The work comprises 23 chapters. The first ten chapters articulate Hus's systematic understanding of the Church, particularly his view that it consists exclusively of the predestined. Chapters 11 to 23 are a polemical response to the theological faculty of Prague and a rejection of the papal bull Unam sanctam by Pope Boniface VIII. In these later chapters, Hus defends his disobedience to legitimate Church authorities, particularly Antipope Alexander V (who was recognized by many as the legitimate pope at the time), and characterizes his excommunication and the interdict imposed upon him as illegitimate.

== Themes ==

=== Predestinarianism and the nature of the church ===
A central theme of De ecclesia is its focus on predestinarianism, which contrasts with the traditional Catholic doctrine of free will and the role of the Sacraments. Hus argues that the true Church is strictly the convocation of those predestined by God to salvation. He posits a "true" Church comprising the predestined (whose head is Christ alone) and a "false" Church comprising the damned.

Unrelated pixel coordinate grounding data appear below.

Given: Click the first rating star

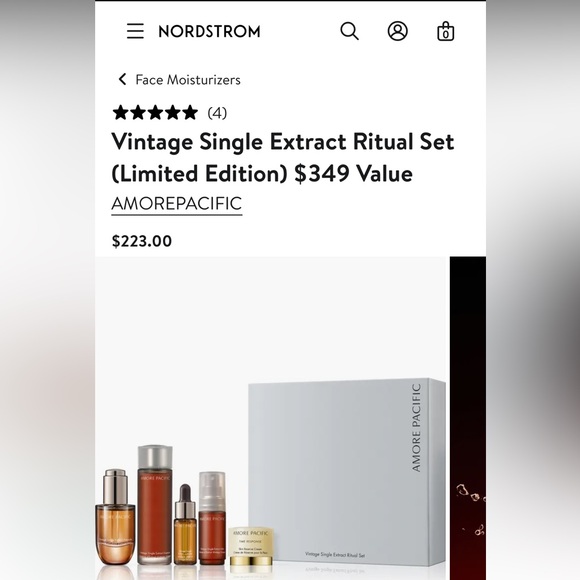Looking at the screenshot, I should click(121, 112).
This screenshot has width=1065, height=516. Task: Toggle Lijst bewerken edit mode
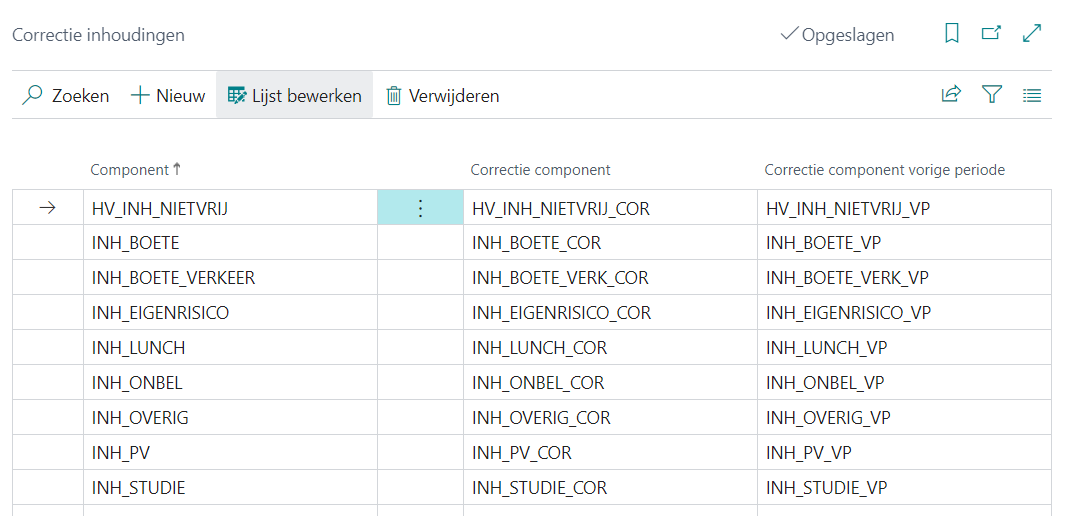click(294, 96)
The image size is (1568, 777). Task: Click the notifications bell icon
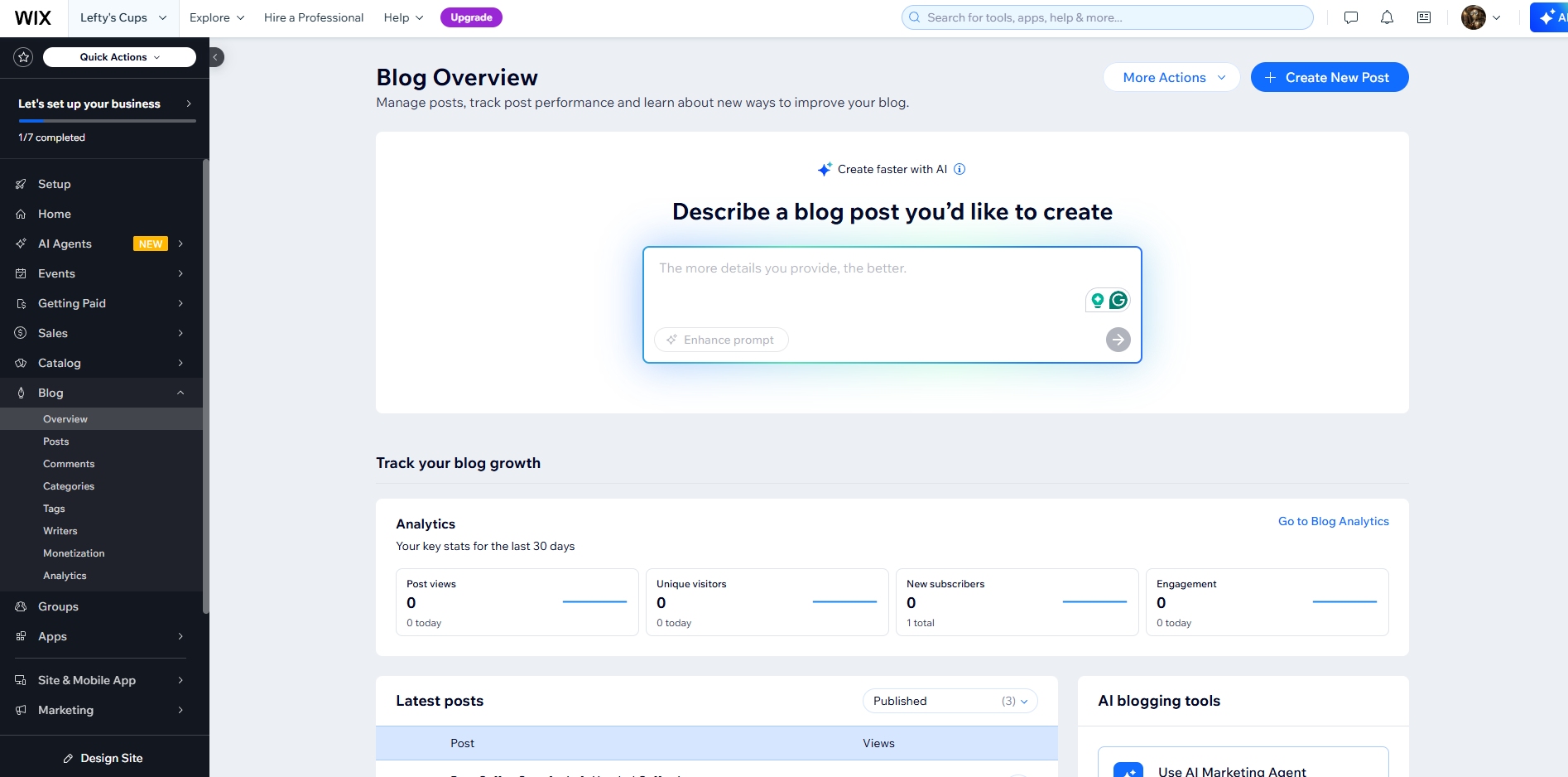tap(1387, 17)
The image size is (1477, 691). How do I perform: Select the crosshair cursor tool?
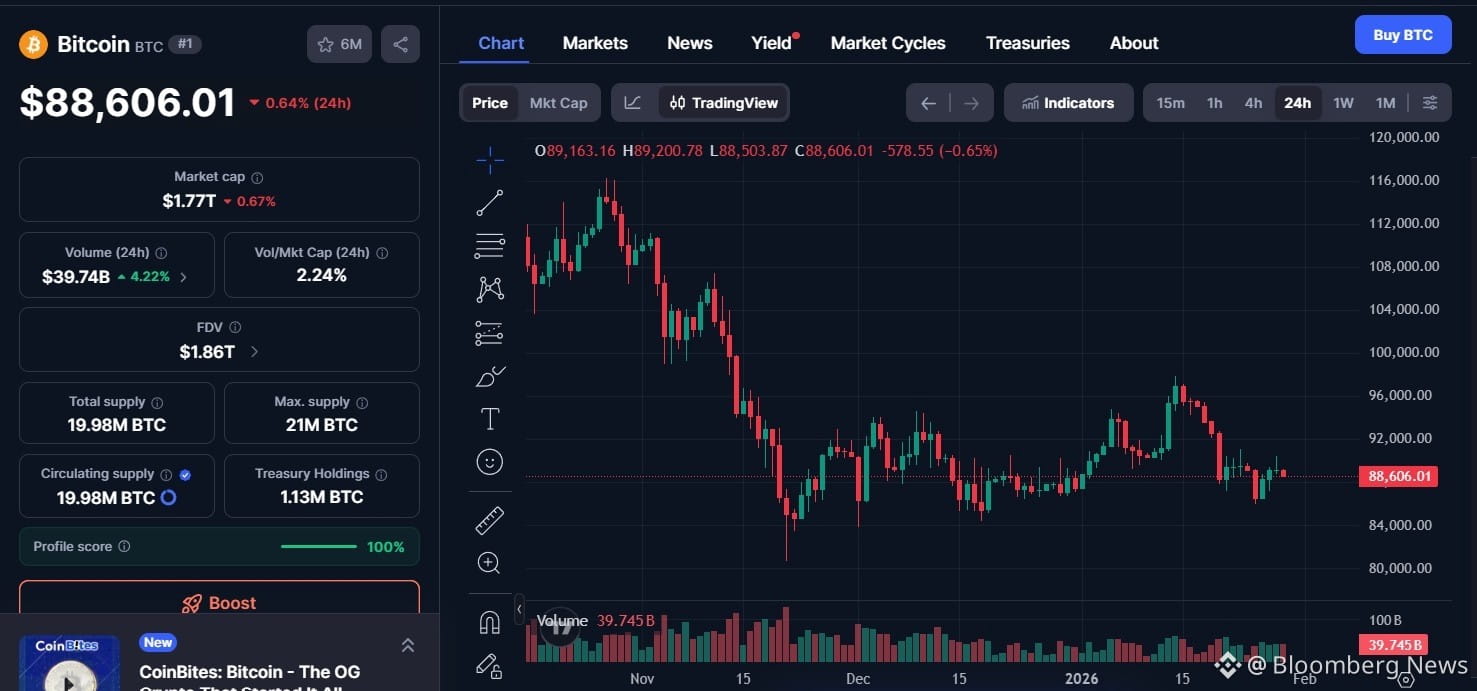point(489,159)
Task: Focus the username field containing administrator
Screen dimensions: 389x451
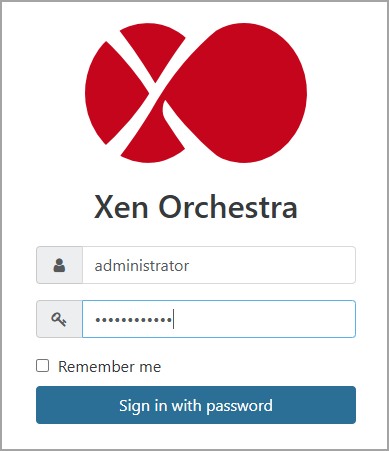Action: pos(219,265)
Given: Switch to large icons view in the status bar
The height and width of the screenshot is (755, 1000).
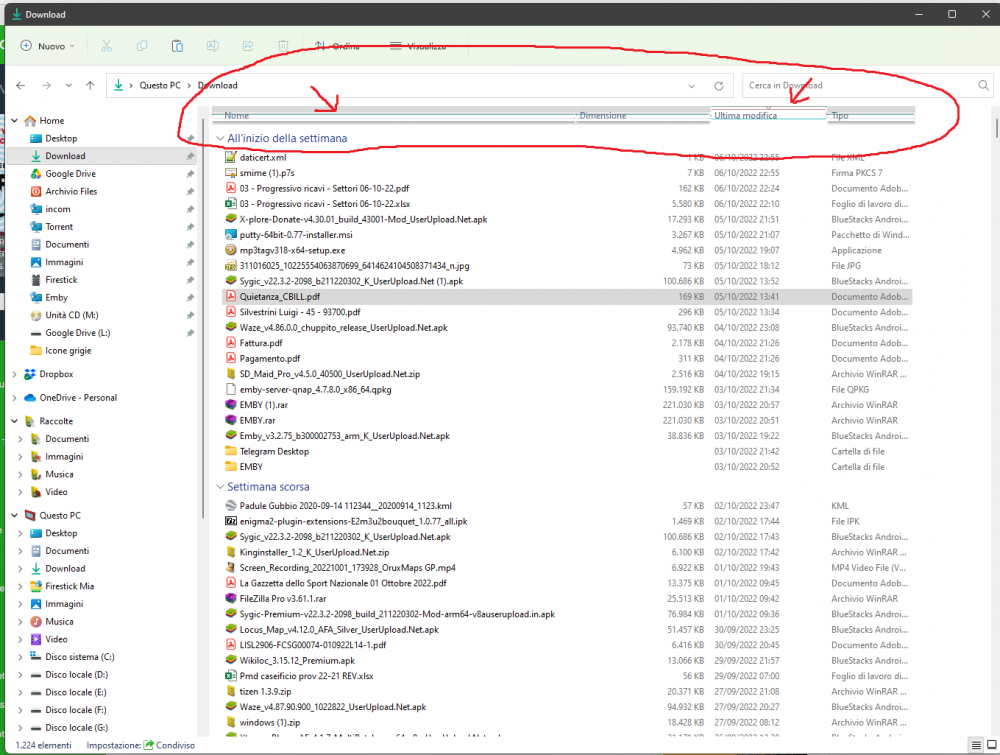Looking at the screenshot, I should coord(989,745).
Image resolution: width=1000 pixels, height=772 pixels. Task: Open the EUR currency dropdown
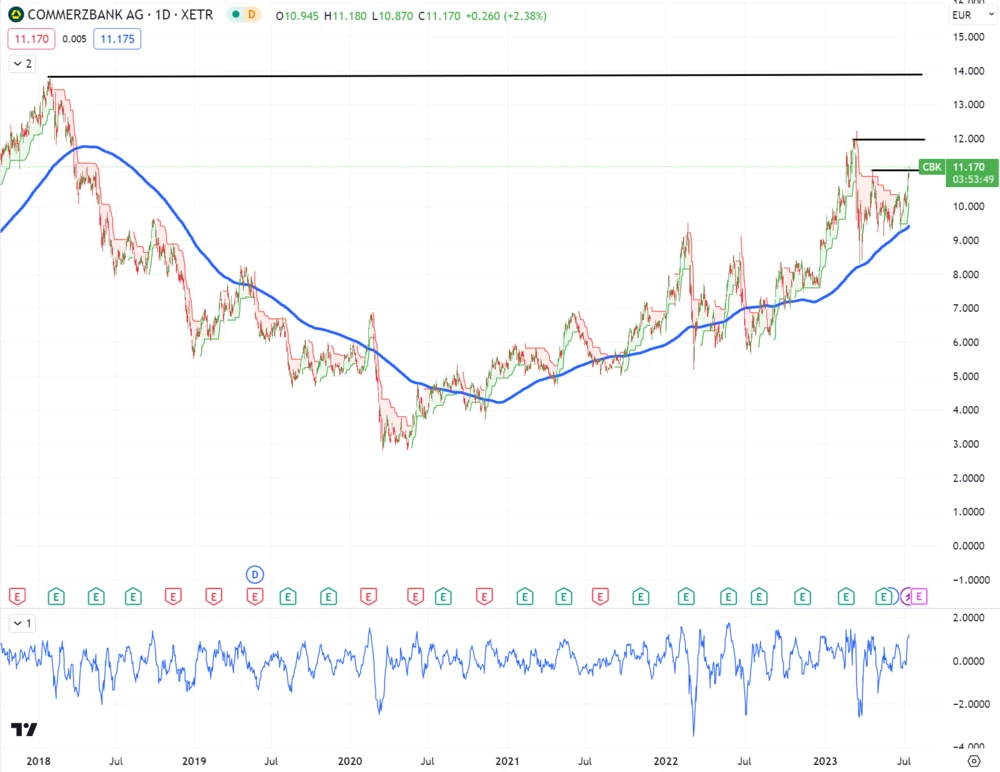[962, 15]
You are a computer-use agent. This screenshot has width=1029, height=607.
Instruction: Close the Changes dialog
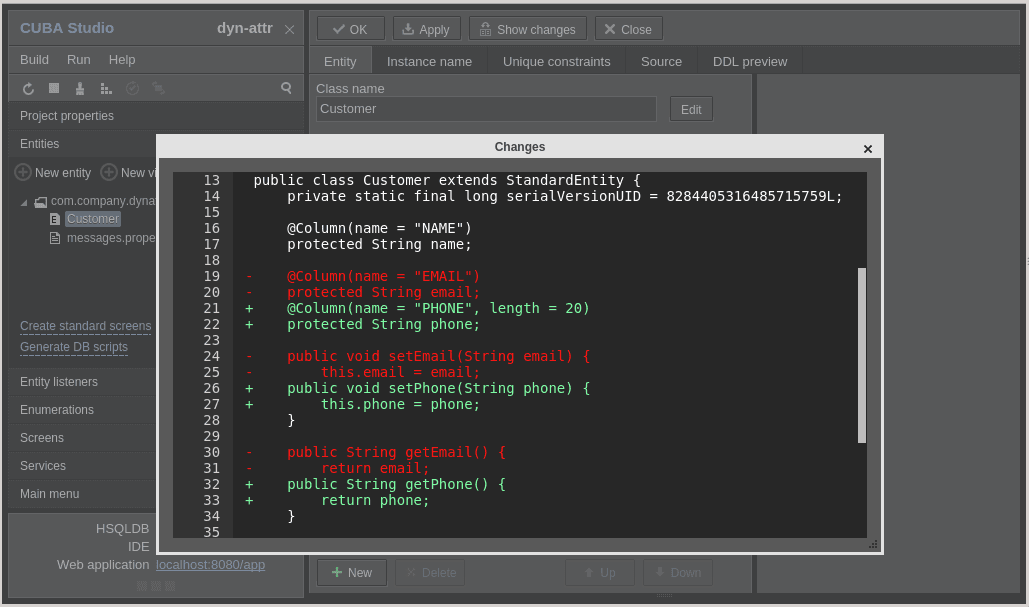[868, 149]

Consequently, Hus taught that a person foreknown to damnation is never part of the Holy Church, while a person predestined to salvation always remains a member, regardless of their sins or excommunication. Catholic theologians, including those at the Council of Constance, formally condemned this view as heretical. They maintained that Hus's position implied a person's ultimate destiny is determined by God's will alone, which they argued renders human cooperation with God's grace, personal sanctification, and the Sacraments irrelevant.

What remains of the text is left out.